Por otra parte, en los países con Estado social se llegó a la comprensión que para equiparar la cancha entre quien produce y quien es dueño del capital, indispensable es reconocer la libertad sindical y la sindicalización, el derecho a negociación colectiva y a la huelga. Esto porque los bajos ingresos por parte del trabajador han sido asumidos como factores que contribuyen a la conflictividad en las relaciones laborales y en el resto del cuerpo social. Y en consecuencia, porque el trabajador aislado carece de capacidad negociadora, quien ejerce la titularidad, en representación de las y los trabajadores, es el sindicato.




Por otro lado, complementariamente a la existencia de sindicatos, en los países con Estado social parte sustantiva del modelo consiste en el derecho de los trabajadores a tener representantes en los directorios de las empresas. Públicas y privadas. Este ha sido el factor que ha hecho posible ganar en productividad y desarrollar las economías, generar nuevo conocimiento, aportar a mayores niveles de integración y paz social desde el mismo lugar en el que se genera la riqueza y claramente, disminuir las brechas de desigualdad en estas sociedades.


Con estos dos simples ejemplos, el de la vivienda y las relaciones laborales, podemos ejemplificar que en el Apruebo y el Rechazo hay dos modos de entender la convivencia social. En uno, el Apruebo, se gana en profundidad democrática, en paridad de género, en derechos sociales, en descentralización efectiva del poder, en protección de la naturaleza, reconocimiento a los pueblos originarios, respeto a las minorías, entre otros.


En cambio, la visión del Rechazo sigue anclada en los mismos paradigmas que condujeron a la revuelta, derechos mínimos y agregados intrascendentes que no modifican en nada lo sustantivo del Estado subsidiario y sus negativas consecuencias para la convivencia social. Hay sectores que no quieren entender que el tema que nos divide no son las opiniones que cada uno tiene el derecho a defender. El tema que nos divide es el de la desigualdad, el de las diferencias sociales aberrantes y el cinismo que se despliega para disfrazar una realidad incontrarrestable, que no se puede seguir negando ni tapando con un dedo.


Con todas sus limitaciones y claroscuros, el futuro está mucho mejor dibujado en la propuesta de nueva Constitución. Se acerca mucho más a un tipo de sociedad más justa e inclusiva, que mira de frente los problemas del siglo XXI. Sabemos que sociedades humanas perfectas no existen, pero también sabemos que hay unas más dignas y decentes que otras.

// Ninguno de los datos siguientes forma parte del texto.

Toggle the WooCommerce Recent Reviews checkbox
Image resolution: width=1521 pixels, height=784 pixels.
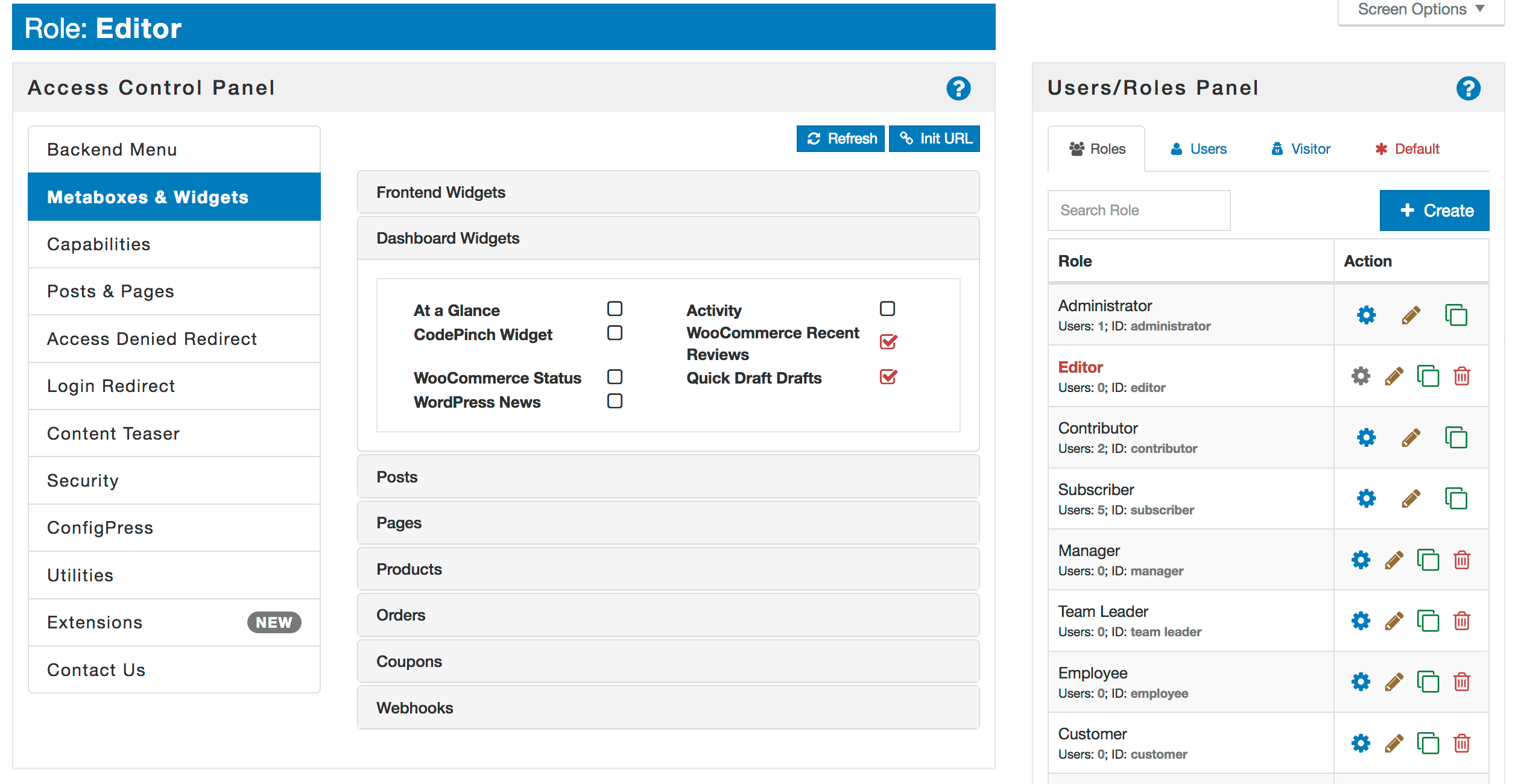[888, 343]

Uno de los pilares que marca las diferencias entre la opción Apruebo y la opción Rechazo, está contenida en el Estado Social Democrático de Derecho. A partir de él se podrá comenzar a construir la así llamada “casa de todos”. Esa es la mejor salida que un país como el nuestro puede alcanzar, no es una parodia, no es gatopardismo a partir del cual sigamos haciendo más de lo mismo.


Al respecto, cabe una última pregunta: Si la derecha en la Convención votó en contra del Estado social ¿Por qué motivo habría que creerles ahora que están a favor de él, cuando al momento de votarlo en la Convención, el lunes 11 de abril, lo descartaron votándolo en contra?